Saved data entries:
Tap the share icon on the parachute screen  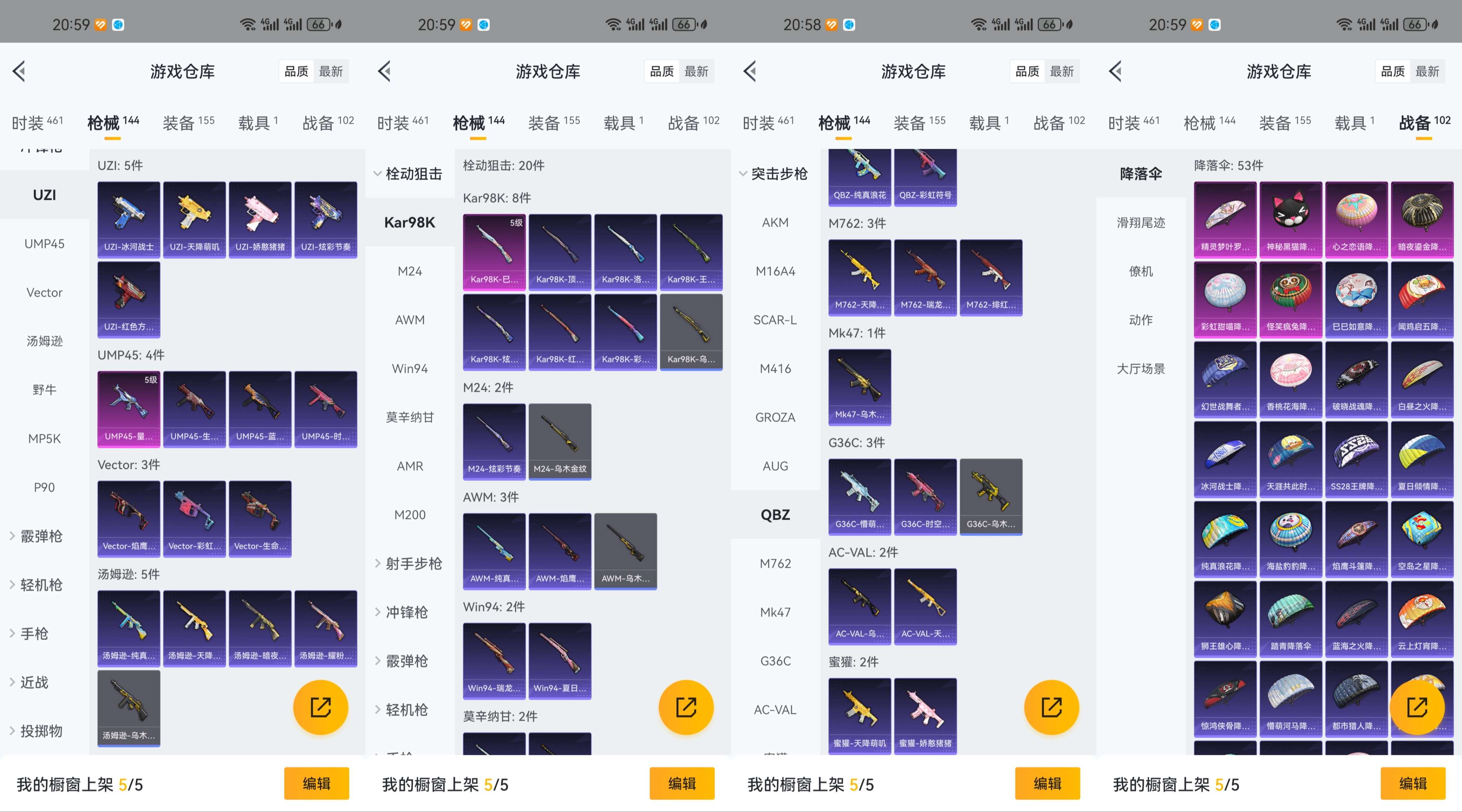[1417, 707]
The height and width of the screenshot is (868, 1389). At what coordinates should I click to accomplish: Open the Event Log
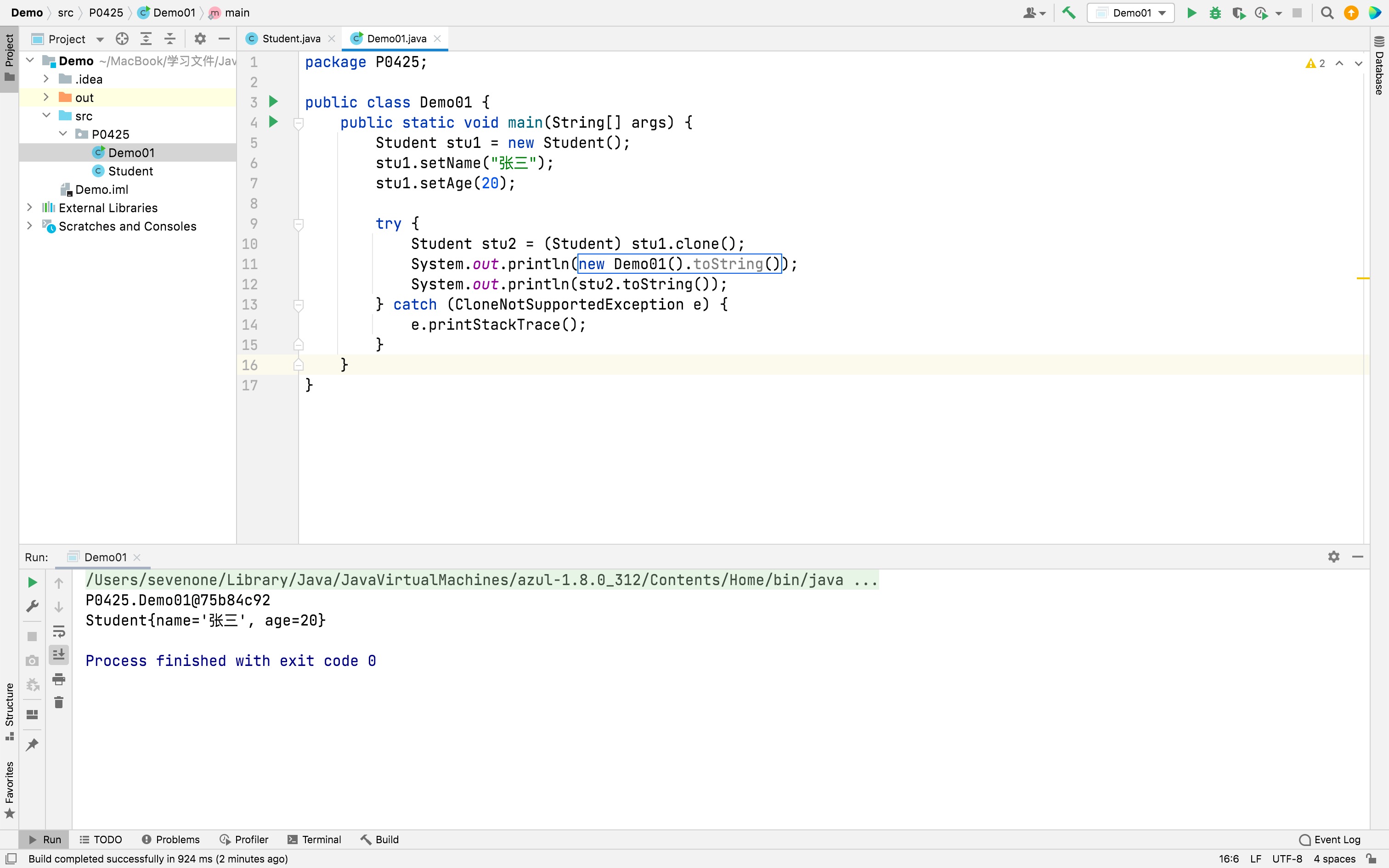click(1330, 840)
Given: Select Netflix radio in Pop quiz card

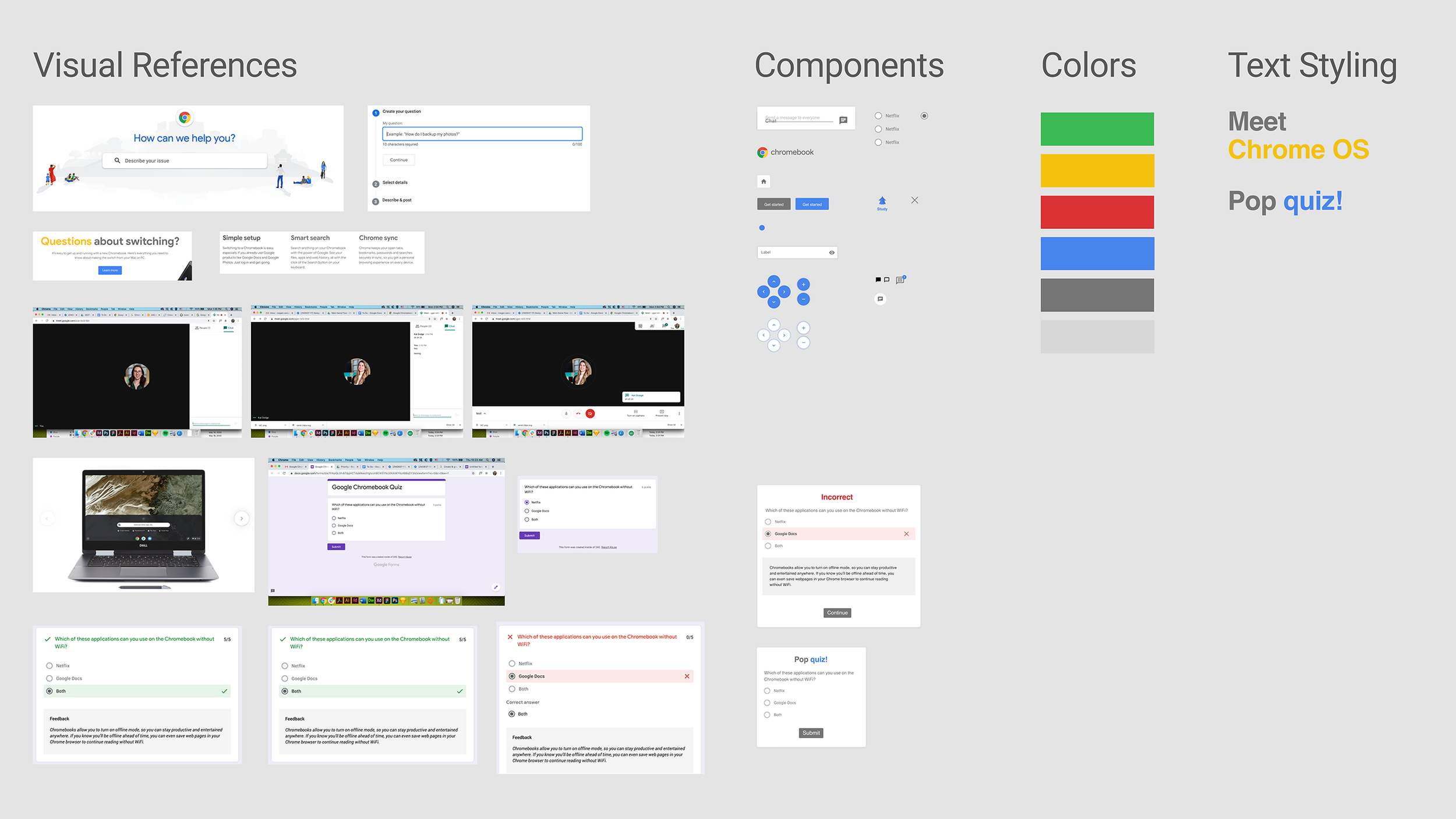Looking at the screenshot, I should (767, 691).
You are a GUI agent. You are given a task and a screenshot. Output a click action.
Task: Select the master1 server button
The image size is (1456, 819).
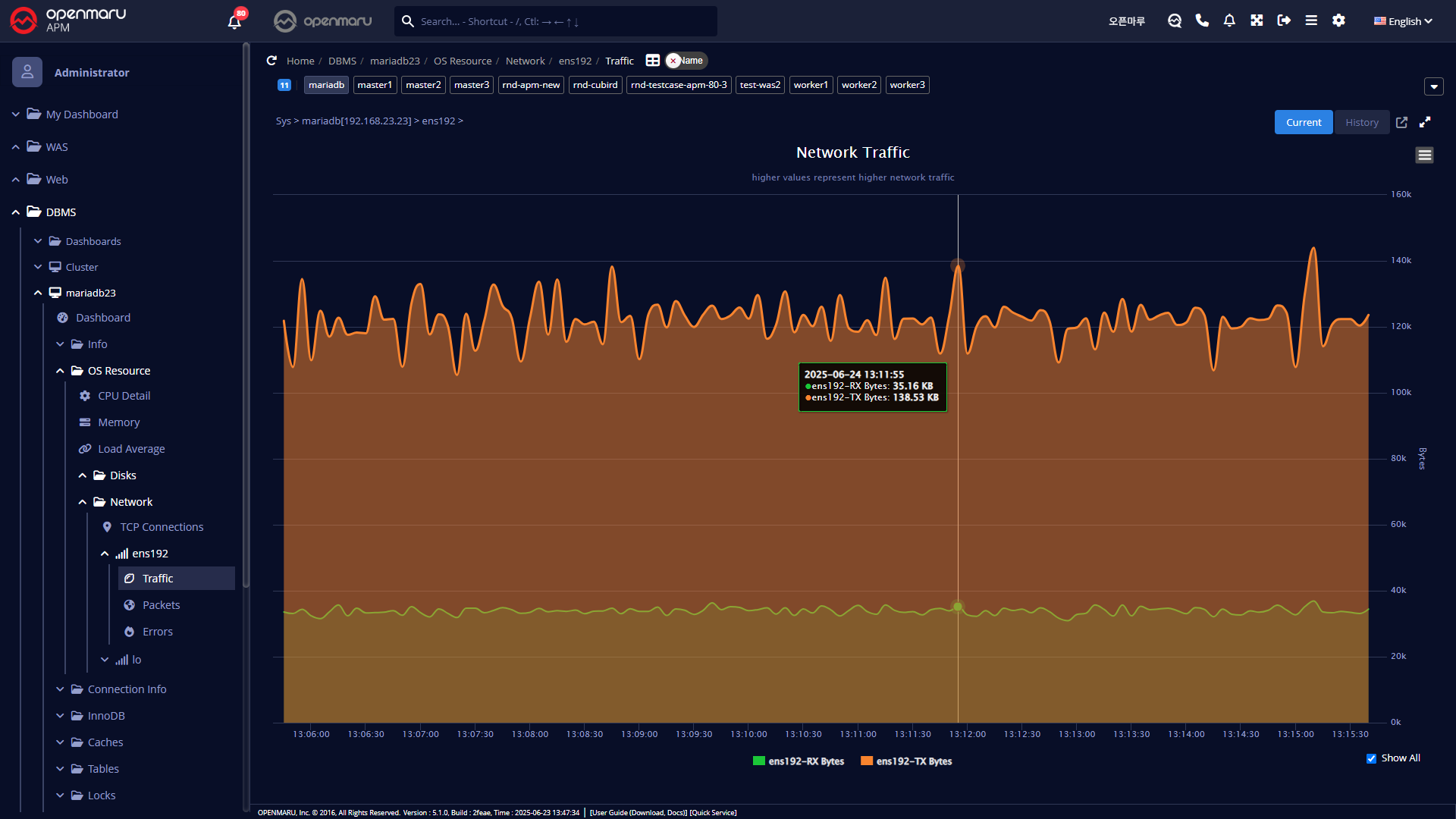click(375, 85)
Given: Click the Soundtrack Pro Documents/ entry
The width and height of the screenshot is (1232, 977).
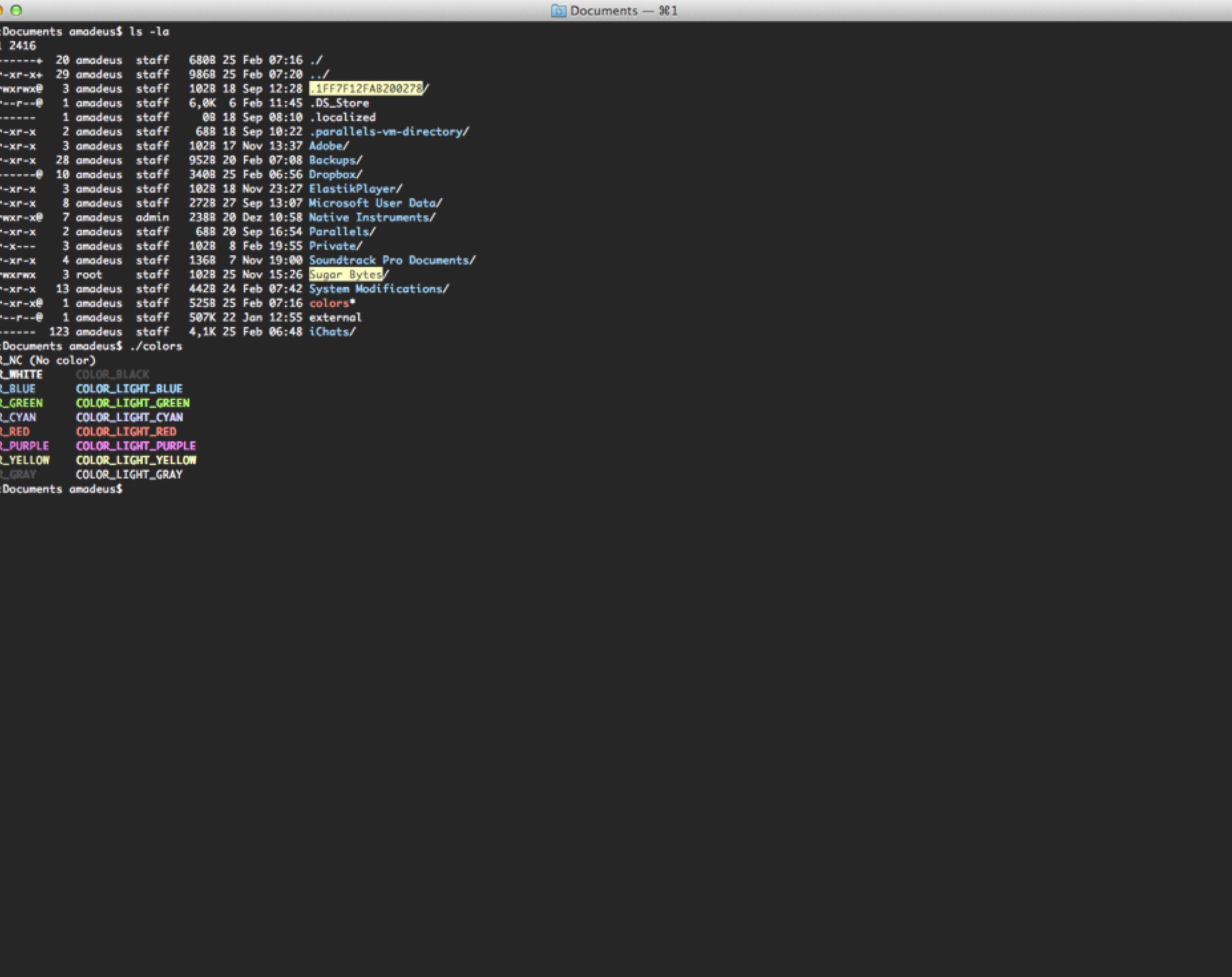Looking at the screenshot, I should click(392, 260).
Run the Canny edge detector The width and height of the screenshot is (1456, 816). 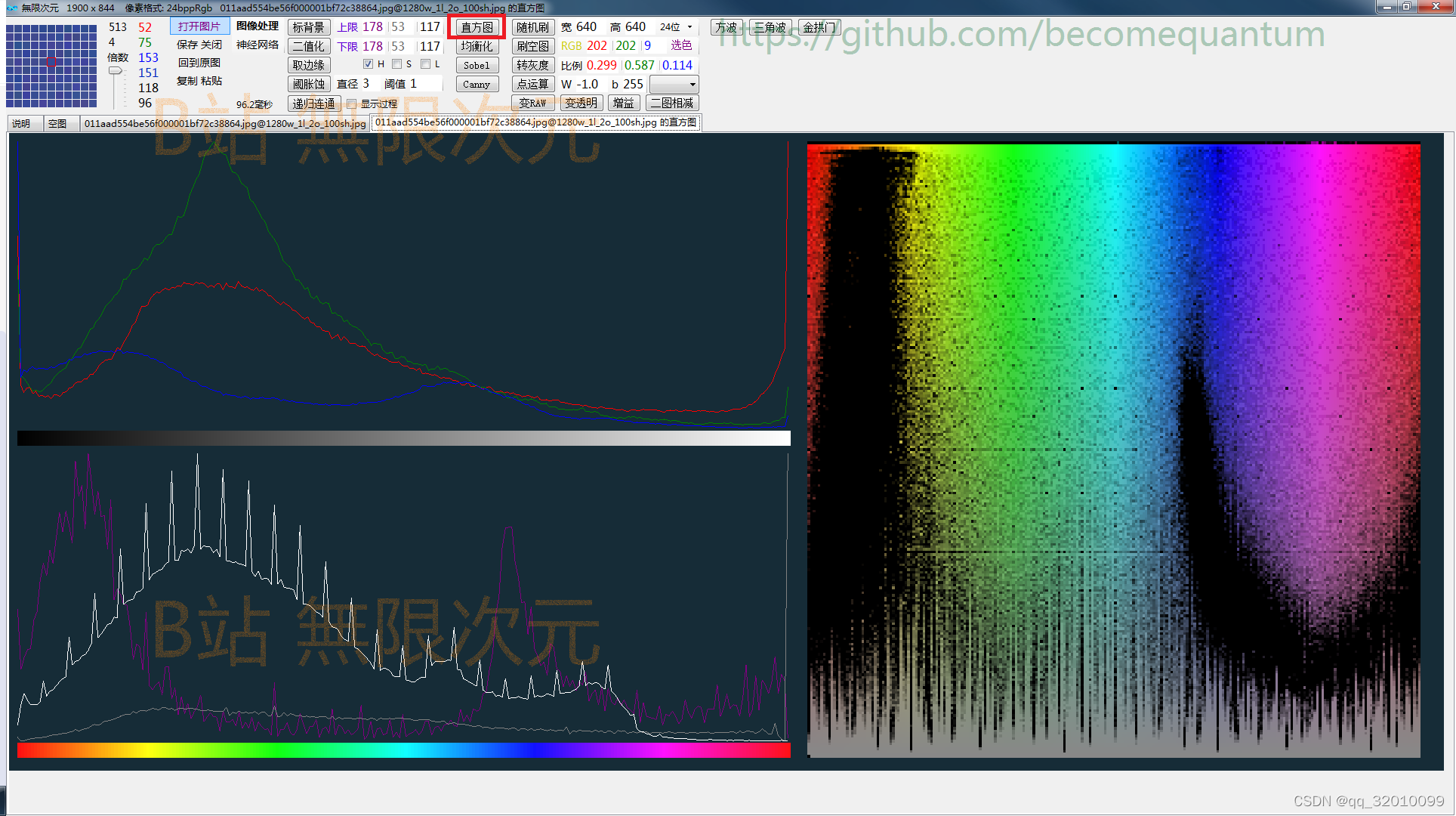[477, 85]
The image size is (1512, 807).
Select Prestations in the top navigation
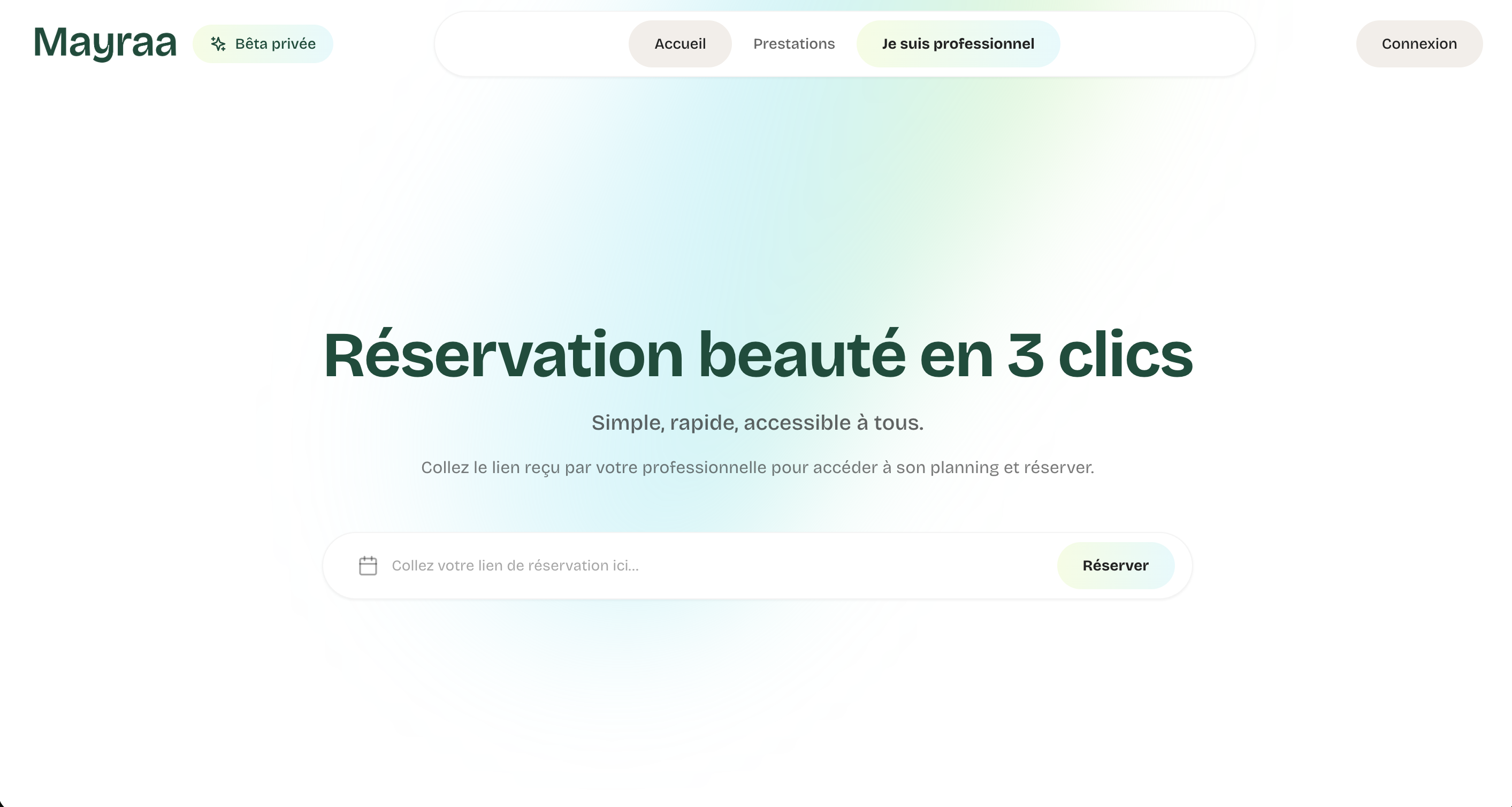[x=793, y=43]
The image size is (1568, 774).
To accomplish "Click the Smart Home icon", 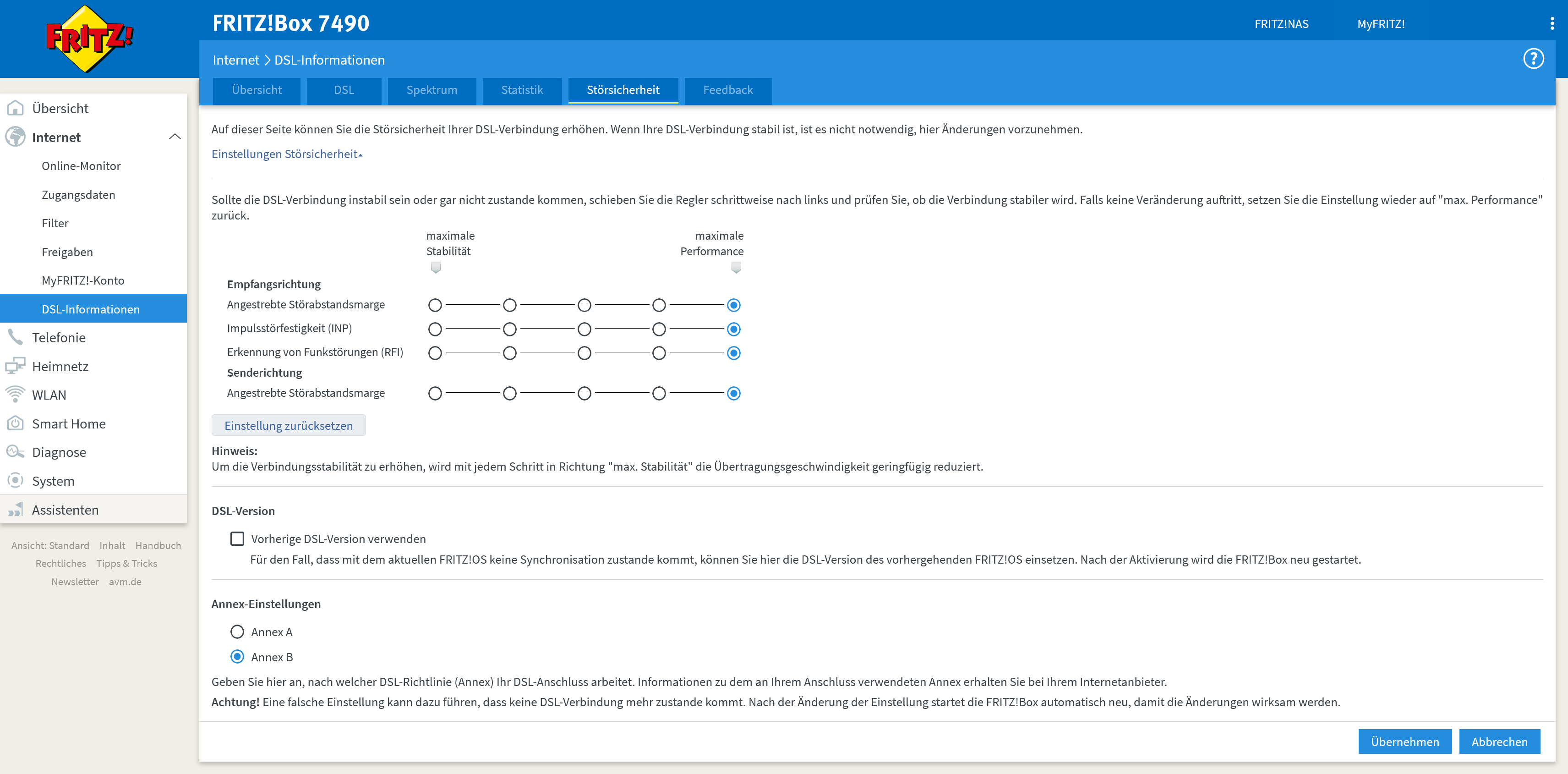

| Problem to solve |
Reproduce exactly the lines above from the one with "The image size is (1512, 807)." through the last line of the data, keeping both ends and dropping the pictures.

| Task answer |
The image size is (1512, 807).
Select Prestations in the top navigation
[x=793, y=43]
The image size is (1568, 774).
To accomplish "Click the Smart Home icon", 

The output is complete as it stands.